> Page

ProView initially wanted $400 million - so the last laugh's on Apple. The $60 million are  a drop in the bucket for Apple, and are still not enough to save proView from insolvency (but they were pressured into accepting the deal by their creditors, as it will pay off the primary creditors, leaving proView with nothing).

I bet when they initially sold the iPad license for $55,000 there were "High-Five's" all around, about what a fast one they pulled over the Guaylo company.... then, several months later, there was a rude awakening.

You're right, cunts - I bet they delayed the legal transfer exactly because they were hoping to re-milk the situation. Oh well, joke's on them :-)

----------


## harrybarracuda

I think the issue was that they bought the name from the Taiwanese subsidiary, not the parent company.

----------


## Cthulhu

... which represented itself *as* the parent company (meaning, someone at the subsidiary pocketed himself some cash)

----------


## harrybarracuda

Ah those orientals. Inscrutable. Doesn't say much for Apple's legal department though, does it?

----------


## Cthulhu

What would it say?

A company presenting themselves as the parent company, and giving all impressions that they are, deliberately omits to ratify a license -- and that's Apple's fault?

You can bet that won't happen ever again, to Apple, though.

----------


## harrybarracuda

> What would it say?
> 
> A company presenting themselves as the parent company, and giving all impressions that they are, deliberately omits to ratify a license -- and that's Apple's fault?
> 
> You can bet that won't happen ever again, to Apple, though.






> deliberately omits to ratify a license


Does what?

They told them they owned the iPad copyright for China. I'm guessing some Apple lawyer failed to notice that Taiwan is the "Republic of China", not the "People's Republic of China".

 :Smile:

----------


## Cthulhu

I must have missed where you sat in on those meetings.

----------


## harrybarracuda

^ Well if I had they wouldn't be $60,055,000 in the hole, that's for sure.

 :mid:

----------


## Cthulhu

Yeah, you would have probably made sure they are $400 million in the hole.

----------


## hazz

> What would it say?
> 
> A company presenting themselves as the parent company, and giving all impressions that they are, deliberately omits to ratify a license -- and that's Apple's fault?
> 
> You can bet that won't happen ever again, to Apple, though.


Its called due diligence, its why you hire lawyers to vet your contracts. It is a very basic and epic fail on behalf of the lawyers dealing with this. It's a kin to a lorry driver  crashing their van because they forgot they had a break.

----------


## harrybarracuda

> Yeah, you would have probably made sure they are $400 million in the hole.

> Collected material
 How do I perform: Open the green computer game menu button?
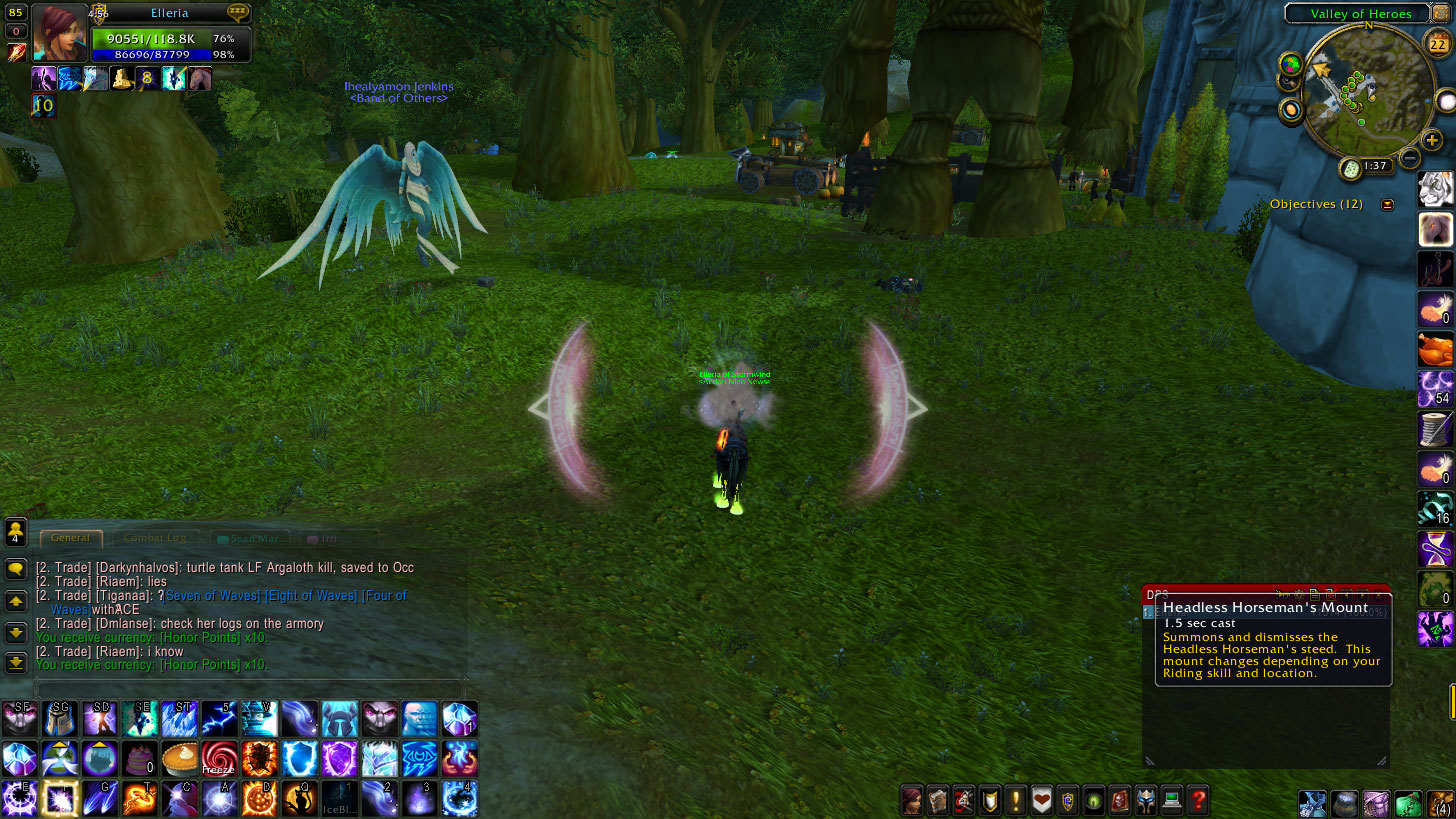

> Given problem
Pick up the forum thread on Apple's iPad name dispute where it stops, and keep it going. The material has no connection to the forum thread on Apple's iPad name dispute.

> Task response
Well that's where you're wrong, because I went to a good school and I know the PRC and the ROC are *not* the same thing.

 :Smile:

----------


## Cthulhu

Love you armchair lawyers - I went to a good school too, and I know Chinese *lie*. All the time. I bet you they *were* duly representing the parent company and all due diligence was done. 

All bets are off when they lie, after the facts, and when Chinese courts will usually find in favor of the Chinese plaintif, regardless of the facts of the case.

----------


## harrybarracuda

> All the time. I bet you they *were* duly representing the parent company and all due diligence was done.


Oh FFS don't take it so personally. They fucked up, get over it.

They're lucky they had enough leverage to force them into a settlement.

----------


## Cthulhu

> Originally Posted by Cthulhu
> 
> 
> All the time. I bet you they *were* duly representing the parent company and all due diligence was done.
> 
> 
> Oh FFS don't take it so personally. They fucked up, get over it.


That's what I said initially until had to keep making up scenarios. It happens, Apple fucks up once in a while, but not really ever twice.

Just like they *really* fucked up with the iPad "4G" designation, for example, or their European AppleCare situation.

----------


## harrybarracuda

And they fucked up telling Australians that the new iPad would work on their 4G.

 :Smile:

----------


## Cthulhu

> And they fucked up telling Australians that the new iPad would work on their 4G.



Do you somehow get a kick out of repeating everything I say, and claiming it was your idea?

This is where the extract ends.